■ GOAL OF THE EXERCISE ■
Some lines of the records below include the word "green". Report how many, and write nothing besides the number.

──────── DATA TO EXAMINE ────────

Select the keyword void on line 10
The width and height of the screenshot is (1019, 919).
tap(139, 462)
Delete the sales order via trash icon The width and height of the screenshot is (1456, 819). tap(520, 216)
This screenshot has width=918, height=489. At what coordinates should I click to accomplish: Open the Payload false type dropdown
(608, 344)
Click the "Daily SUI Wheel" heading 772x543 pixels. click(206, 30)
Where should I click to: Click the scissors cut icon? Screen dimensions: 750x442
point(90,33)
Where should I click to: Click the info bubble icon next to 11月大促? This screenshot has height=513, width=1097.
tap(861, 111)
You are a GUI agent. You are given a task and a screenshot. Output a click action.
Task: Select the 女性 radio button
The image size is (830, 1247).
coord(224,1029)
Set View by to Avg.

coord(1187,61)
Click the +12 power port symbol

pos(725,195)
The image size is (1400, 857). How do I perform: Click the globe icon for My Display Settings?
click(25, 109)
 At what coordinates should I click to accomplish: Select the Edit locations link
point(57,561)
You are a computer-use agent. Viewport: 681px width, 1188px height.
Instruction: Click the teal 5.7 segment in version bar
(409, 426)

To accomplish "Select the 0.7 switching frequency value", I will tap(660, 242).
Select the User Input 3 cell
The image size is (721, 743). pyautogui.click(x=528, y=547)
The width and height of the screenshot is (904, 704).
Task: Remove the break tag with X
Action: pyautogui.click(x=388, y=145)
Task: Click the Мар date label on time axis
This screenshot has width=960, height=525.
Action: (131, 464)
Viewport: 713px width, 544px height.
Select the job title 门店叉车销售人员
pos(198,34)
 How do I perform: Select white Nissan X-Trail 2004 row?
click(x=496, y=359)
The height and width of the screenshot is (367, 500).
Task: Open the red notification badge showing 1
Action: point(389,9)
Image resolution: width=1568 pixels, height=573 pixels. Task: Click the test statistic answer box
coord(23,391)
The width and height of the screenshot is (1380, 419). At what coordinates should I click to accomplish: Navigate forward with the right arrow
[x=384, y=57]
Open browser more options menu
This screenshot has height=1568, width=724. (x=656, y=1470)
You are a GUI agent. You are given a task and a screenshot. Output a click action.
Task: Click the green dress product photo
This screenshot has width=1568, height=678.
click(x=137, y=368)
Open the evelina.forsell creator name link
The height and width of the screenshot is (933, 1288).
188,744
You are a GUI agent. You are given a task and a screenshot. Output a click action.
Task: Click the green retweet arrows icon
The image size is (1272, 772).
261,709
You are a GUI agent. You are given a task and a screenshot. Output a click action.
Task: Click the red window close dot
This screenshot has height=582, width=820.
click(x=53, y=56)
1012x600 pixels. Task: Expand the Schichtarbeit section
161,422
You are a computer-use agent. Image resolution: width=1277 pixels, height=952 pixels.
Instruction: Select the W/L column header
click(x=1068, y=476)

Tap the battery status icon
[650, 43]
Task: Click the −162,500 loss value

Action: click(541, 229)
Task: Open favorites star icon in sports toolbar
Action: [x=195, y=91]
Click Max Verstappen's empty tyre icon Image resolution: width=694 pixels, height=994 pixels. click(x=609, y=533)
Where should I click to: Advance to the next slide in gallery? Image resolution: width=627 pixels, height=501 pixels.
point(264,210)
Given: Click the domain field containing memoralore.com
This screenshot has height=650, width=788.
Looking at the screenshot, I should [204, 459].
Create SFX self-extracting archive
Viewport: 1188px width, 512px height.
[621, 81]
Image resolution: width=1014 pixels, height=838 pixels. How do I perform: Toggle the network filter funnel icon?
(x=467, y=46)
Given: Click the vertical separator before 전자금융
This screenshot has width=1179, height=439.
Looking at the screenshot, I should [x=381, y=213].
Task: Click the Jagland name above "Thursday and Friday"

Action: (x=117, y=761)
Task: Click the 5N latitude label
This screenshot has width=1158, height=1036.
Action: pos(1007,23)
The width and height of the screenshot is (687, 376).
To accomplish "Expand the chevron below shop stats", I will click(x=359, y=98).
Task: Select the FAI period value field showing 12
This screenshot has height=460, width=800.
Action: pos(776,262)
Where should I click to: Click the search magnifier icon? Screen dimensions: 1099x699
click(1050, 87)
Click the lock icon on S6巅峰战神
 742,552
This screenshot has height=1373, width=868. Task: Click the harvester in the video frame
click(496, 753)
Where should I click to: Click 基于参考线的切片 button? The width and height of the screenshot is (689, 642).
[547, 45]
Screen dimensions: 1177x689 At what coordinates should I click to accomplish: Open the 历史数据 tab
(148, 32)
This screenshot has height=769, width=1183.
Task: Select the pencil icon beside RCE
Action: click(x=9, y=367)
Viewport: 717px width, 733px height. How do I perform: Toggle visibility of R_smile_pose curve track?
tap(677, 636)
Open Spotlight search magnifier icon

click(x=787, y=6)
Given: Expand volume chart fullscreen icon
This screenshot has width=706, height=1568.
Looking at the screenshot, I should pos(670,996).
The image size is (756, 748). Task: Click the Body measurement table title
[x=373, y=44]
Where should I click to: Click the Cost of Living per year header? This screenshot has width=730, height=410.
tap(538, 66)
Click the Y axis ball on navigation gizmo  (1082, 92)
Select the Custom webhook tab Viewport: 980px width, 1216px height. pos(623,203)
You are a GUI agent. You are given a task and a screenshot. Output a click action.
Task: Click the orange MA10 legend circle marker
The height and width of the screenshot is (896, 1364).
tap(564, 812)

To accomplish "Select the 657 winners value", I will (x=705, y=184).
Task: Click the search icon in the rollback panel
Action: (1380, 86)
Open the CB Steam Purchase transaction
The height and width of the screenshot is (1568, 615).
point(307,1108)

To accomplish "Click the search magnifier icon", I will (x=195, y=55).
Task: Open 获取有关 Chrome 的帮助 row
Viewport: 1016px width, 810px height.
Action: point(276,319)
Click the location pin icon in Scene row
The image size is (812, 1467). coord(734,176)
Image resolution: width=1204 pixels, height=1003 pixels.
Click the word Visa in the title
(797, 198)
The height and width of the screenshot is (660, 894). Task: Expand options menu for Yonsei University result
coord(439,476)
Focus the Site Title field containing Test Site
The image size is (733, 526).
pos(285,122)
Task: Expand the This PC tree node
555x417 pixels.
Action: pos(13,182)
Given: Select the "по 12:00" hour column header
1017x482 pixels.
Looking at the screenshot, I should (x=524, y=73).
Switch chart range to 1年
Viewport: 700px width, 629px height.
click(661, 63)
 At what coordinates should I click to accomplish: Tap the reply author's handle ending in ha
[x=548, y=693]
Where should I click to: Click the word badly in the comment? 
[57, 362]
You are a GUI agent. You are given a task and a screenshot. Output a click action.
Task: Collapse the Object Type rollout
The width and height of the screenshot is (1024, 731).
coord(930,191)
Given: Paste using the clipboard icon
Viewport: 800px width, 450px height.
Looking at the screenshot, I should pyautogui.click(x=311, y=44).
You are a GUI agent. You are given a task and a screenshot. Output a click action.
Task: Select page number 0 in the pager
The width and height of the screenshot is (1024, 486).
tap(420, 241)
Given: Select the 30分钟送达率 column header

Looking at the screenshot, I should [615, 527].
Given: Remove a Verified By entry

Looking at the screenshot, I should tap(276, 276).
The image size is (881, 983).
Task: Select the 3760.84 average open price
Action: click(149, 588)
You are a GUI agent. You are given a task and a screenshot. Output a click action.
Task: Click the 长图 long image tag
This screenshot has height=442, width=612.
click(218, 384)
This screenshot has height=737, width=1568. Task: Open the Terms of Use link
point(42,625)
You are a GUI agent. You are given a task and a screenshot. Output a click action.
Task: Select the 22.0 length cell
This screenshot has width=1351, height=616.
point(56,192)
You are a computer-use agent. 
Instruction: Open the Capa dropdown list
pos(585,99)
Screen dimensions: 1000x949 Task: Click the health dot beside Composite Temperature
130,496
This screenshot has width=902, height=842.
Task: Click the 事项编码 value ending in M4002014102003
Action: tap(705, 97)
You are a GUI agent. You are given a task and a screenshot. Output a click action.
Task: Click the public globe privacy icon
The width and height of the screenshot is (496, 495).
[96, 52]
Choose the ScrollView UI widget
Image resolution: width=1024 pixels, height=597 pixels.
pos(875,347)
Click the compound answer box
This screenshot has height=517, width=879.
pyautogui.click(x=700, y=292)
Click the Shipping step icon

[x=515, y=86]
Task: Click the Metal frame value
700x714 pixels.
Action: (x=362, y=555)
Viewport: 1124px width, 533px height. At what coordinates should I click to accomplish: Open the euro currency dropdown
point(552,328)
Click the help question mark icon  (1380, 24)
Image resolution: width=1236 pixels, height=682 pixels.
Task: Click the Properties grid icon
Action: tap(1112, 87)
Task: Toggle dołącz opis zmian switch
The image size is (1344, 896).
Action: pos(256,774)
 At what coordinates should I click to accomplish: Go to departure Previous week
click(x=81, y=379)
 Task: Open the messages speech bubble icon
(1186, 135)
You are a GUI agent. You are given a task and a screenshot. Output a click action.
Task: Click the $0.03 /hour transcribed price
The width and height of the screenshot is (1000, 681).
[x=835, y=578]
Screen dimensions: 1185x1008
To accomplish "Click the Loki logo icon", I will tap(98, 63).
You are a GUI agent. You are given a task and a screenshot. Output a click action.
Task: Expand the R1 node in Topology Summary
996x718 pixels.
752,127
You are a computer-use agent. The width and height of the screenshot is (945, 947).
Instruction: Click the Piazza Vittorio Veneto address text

────────

■ OUTPUT ■
2